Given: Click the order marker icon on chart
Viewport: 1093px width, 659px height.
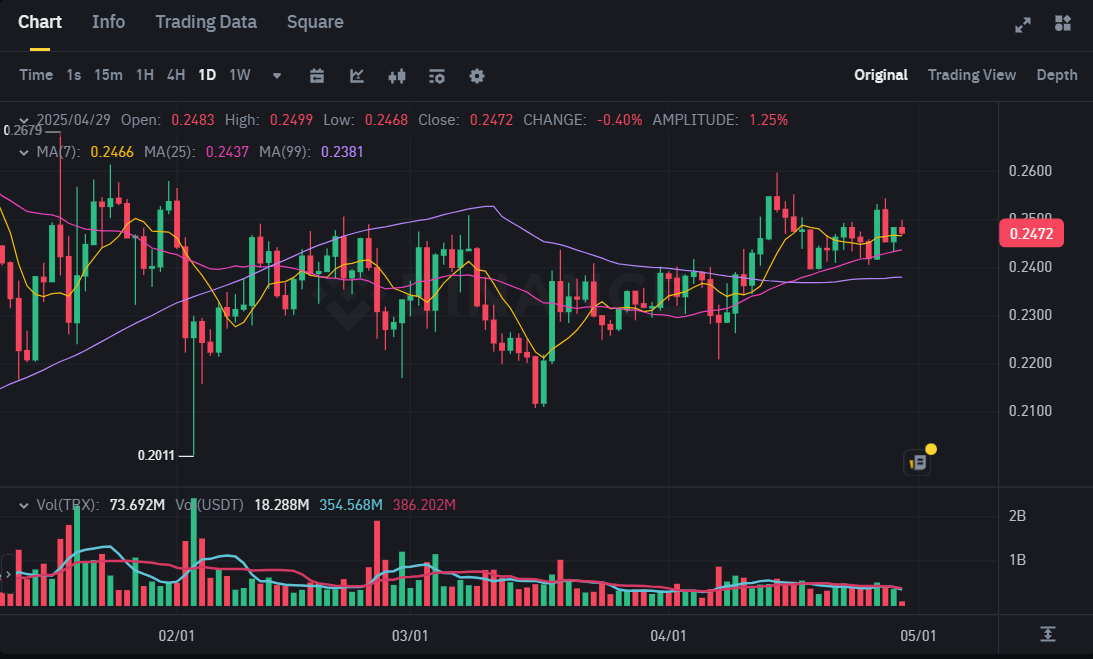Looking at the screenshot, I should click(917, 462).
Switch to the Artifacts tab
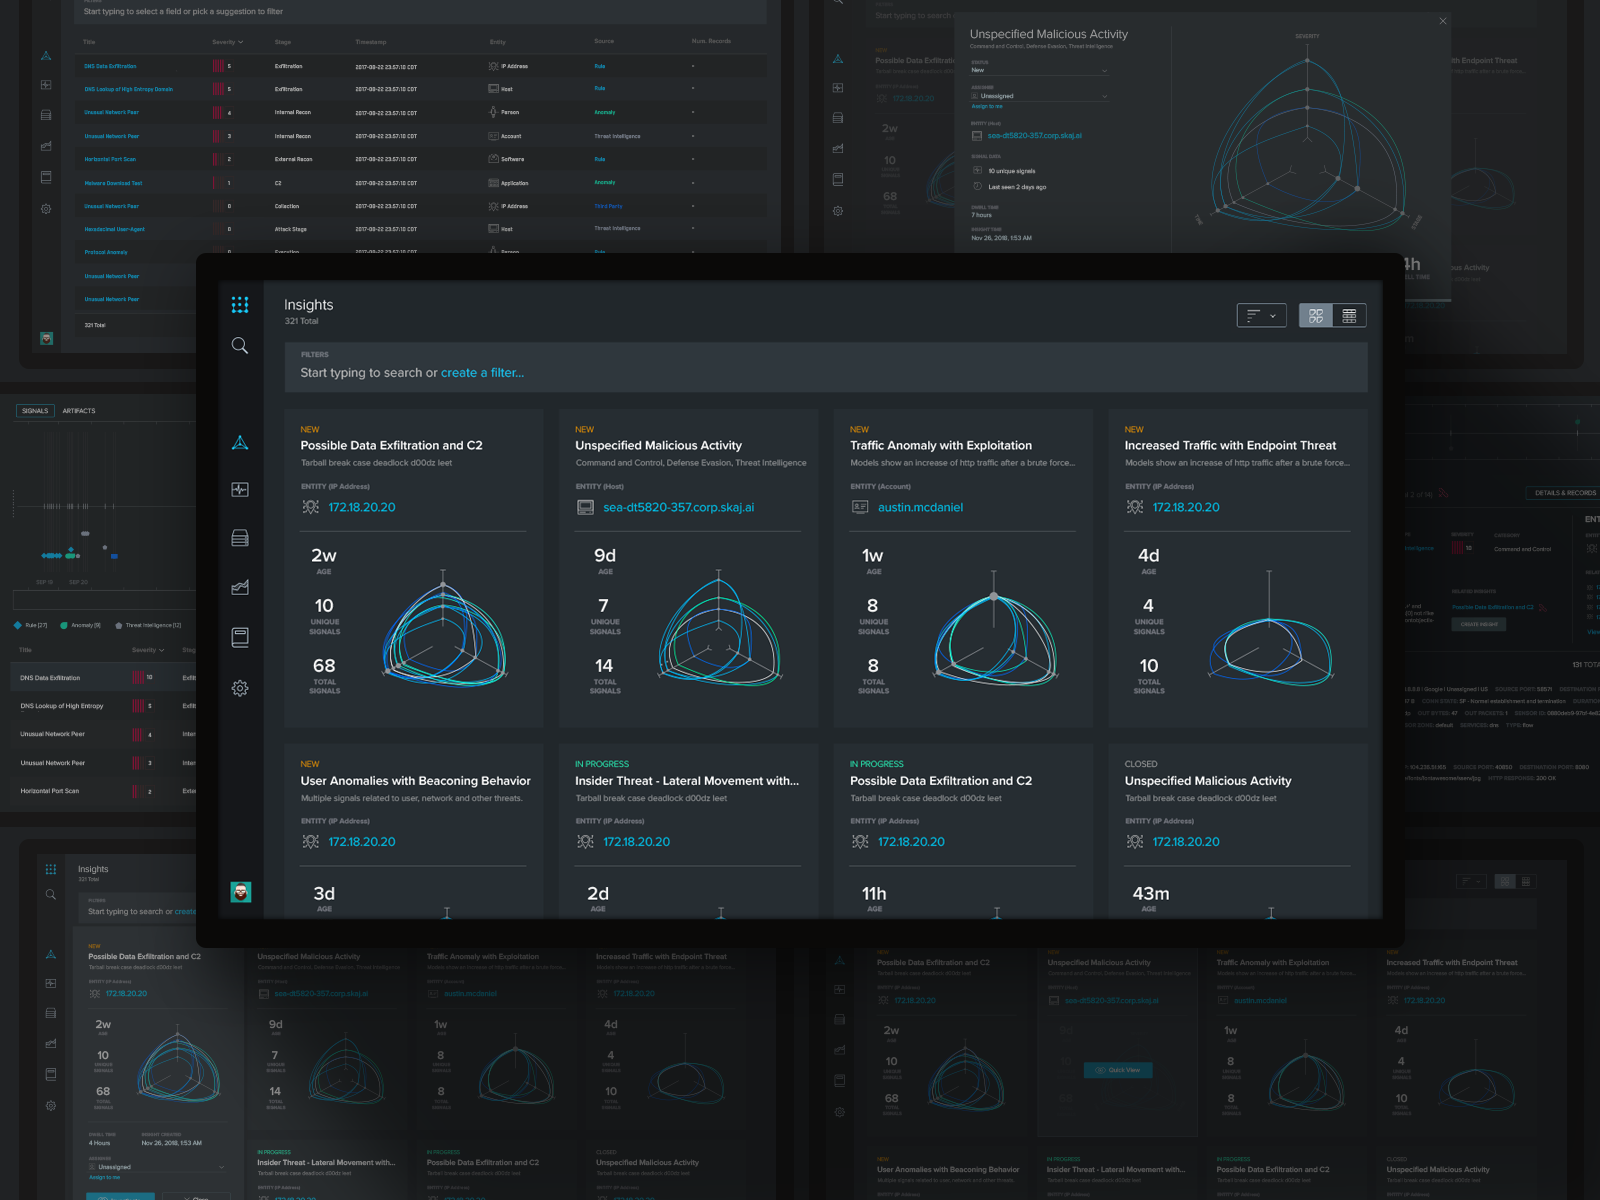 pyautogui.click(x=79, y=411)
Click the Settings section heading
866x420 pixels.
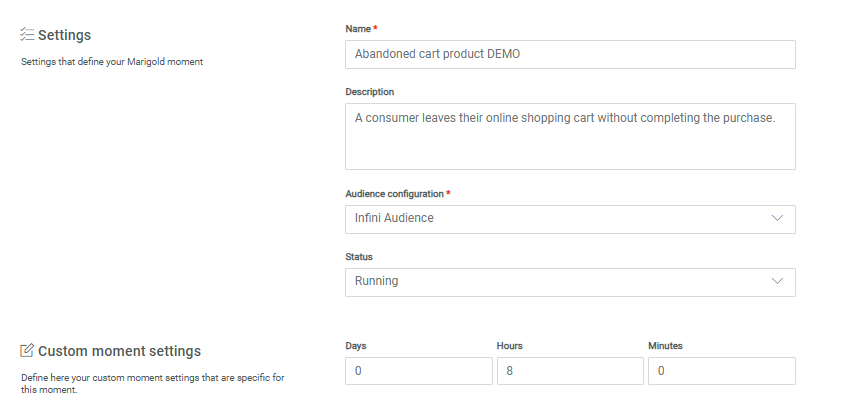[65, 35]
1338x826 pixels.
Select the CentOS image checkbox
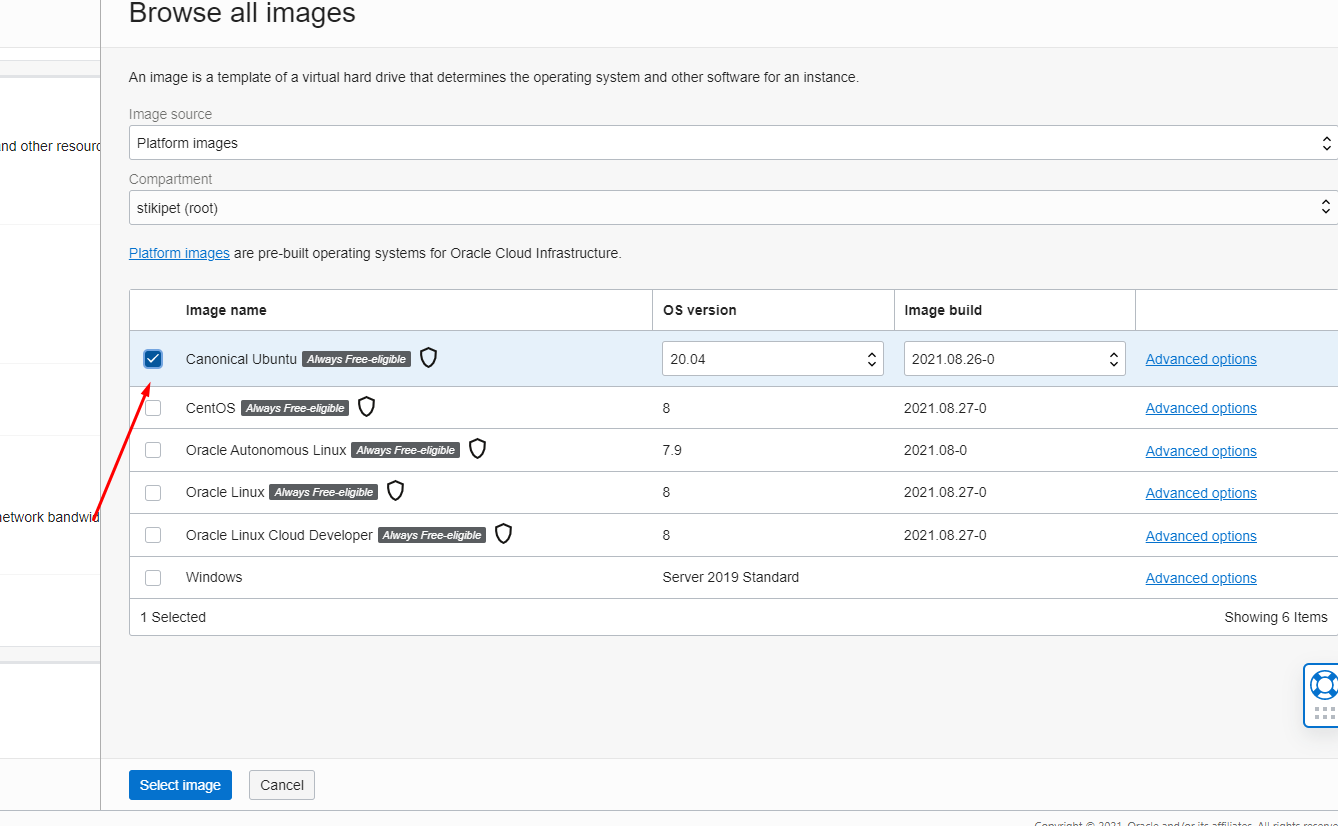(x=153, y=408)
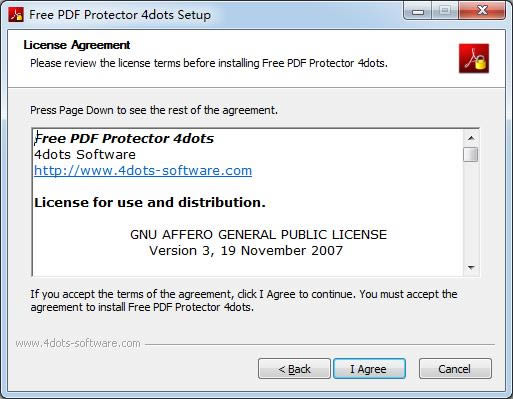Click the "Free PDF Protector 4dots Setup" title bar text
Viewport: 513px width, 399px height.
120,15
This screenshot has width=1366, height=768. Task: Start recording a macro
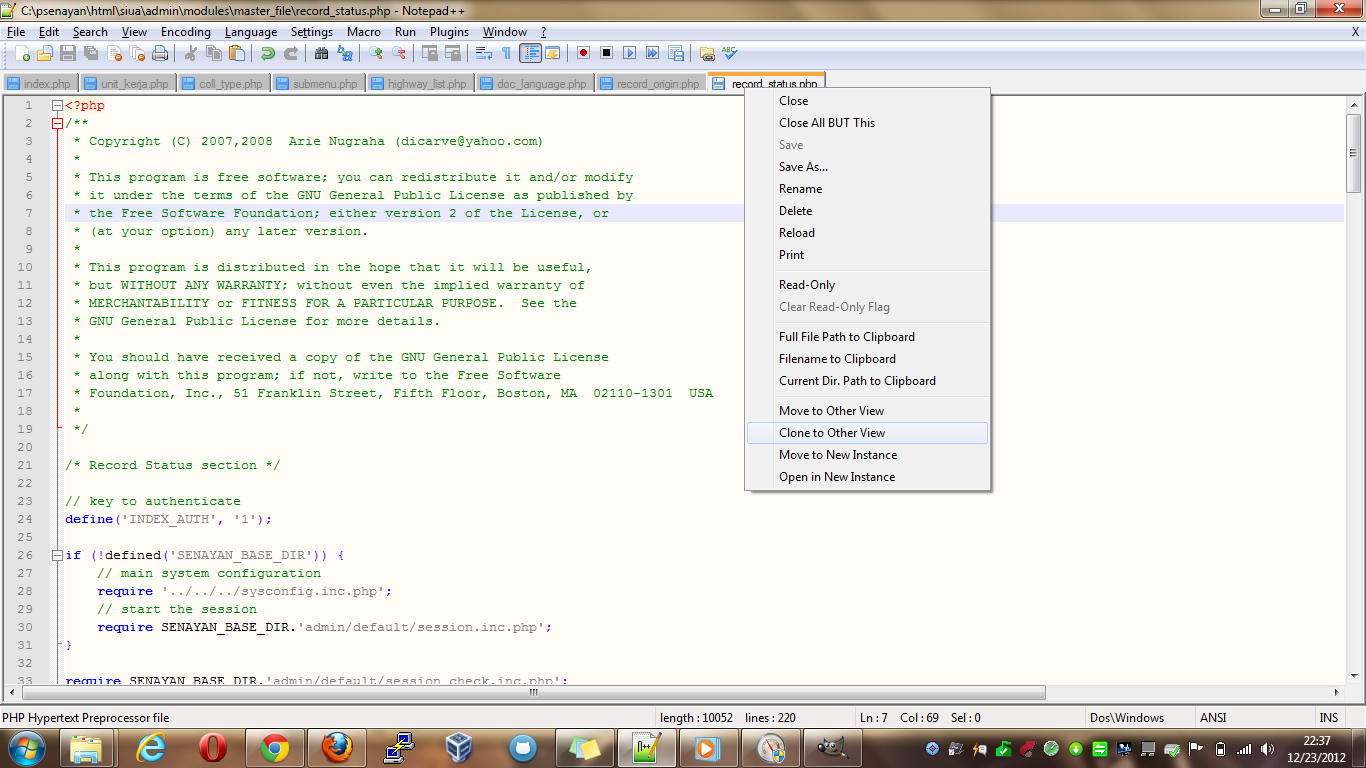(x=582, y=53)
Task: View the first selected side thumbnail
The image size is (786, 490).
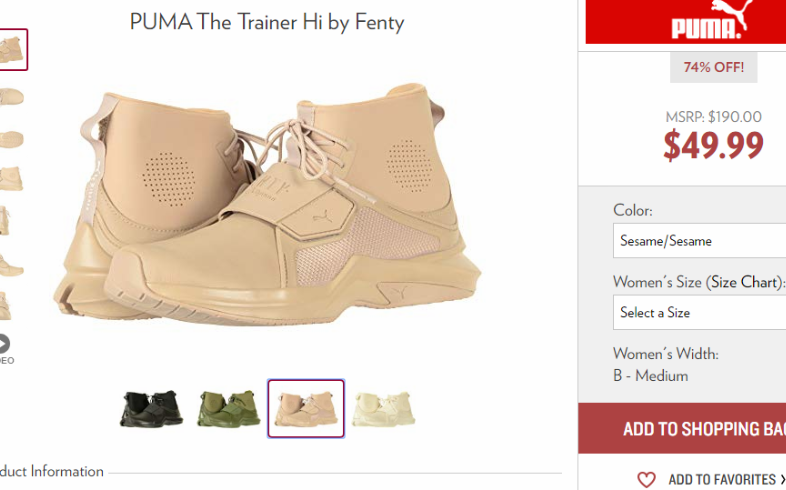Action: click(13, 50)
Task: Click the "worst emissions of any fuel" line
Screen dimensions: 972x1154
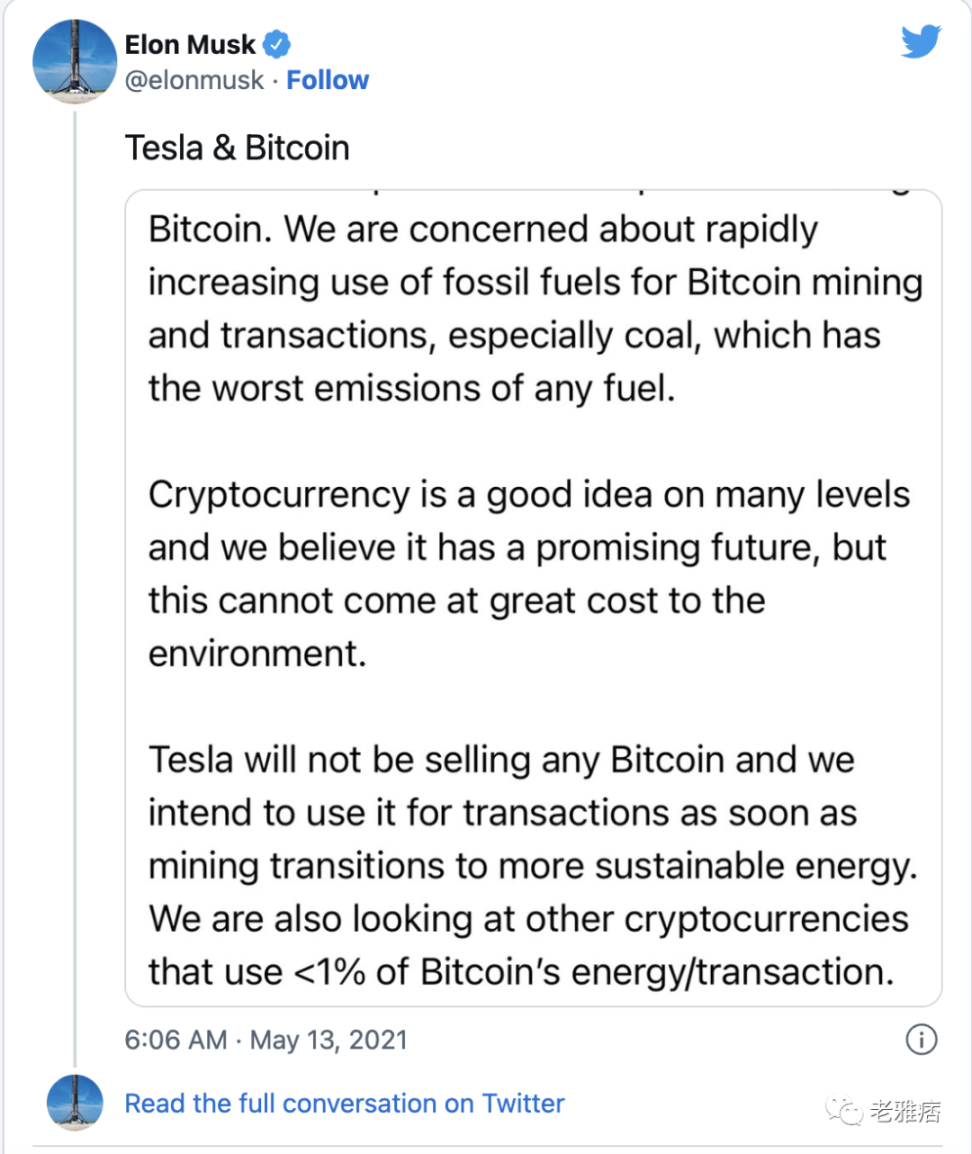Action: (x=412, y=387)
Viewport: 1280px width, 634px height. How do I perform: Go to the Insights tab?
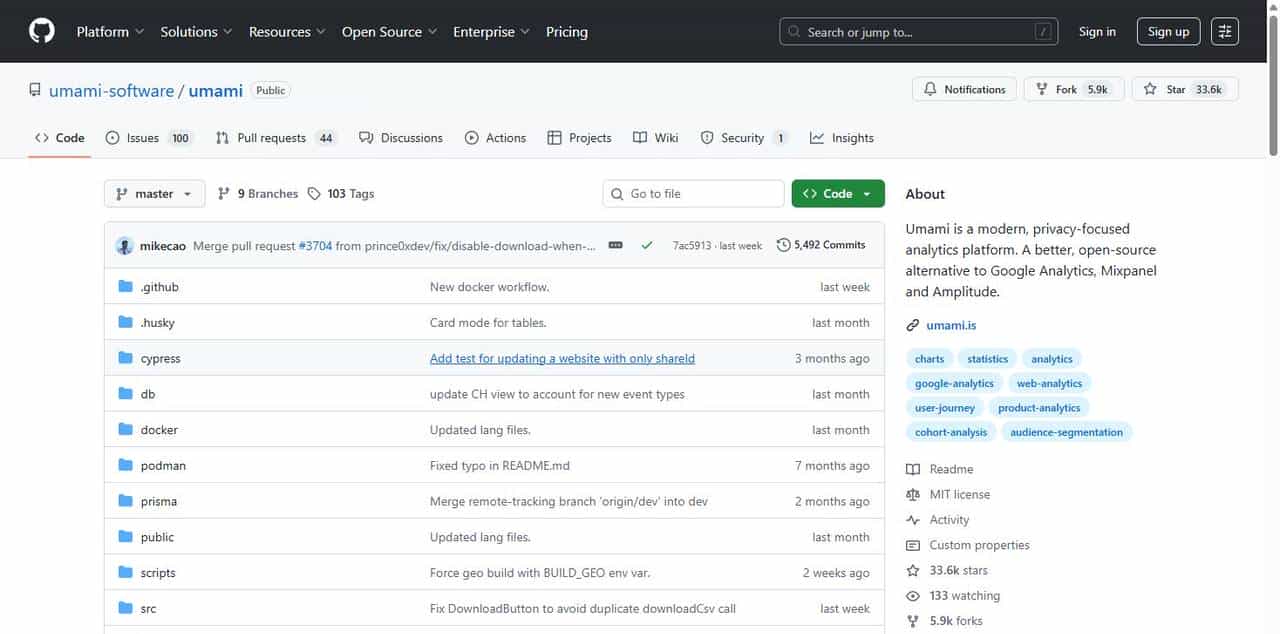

◆ ◆ ◆

TASK DETAILS: When you restate the listing, keep every word as it is and drop the pictures.

RESPONSE AREA:
Given: Click the order marker icon on chart
Viewport: 1093px width, 659px height.
Looking at the screenshot, I should click(917, 462).
Switch to the Artifacts tab
 pyautogui.click(x=79, y=411)
Click the Settings section heading
866x420 pixels.
[65, 35]
1338x826 pixels.
Select the CentOS image checkbox
(x=153, y=408)
Click the "Free PDF Protector 4dots Setup" title bar text
Viewport: 513px width, 399px height.
120,15
This screenshot has width=1366, height=768. Task: Start recording a macro
(x=582, y=53)
Task: View the first selected side thumbnail
The image size is (786, 490).
Action: click(13, 50)
Task: Click the "worst emissions of any fuel" line
Screen dimensions: 972x1154
Action: (x=412, y=387)
Viewport: 1280px width, 634px height. How do I perform: Go to the Insights tab?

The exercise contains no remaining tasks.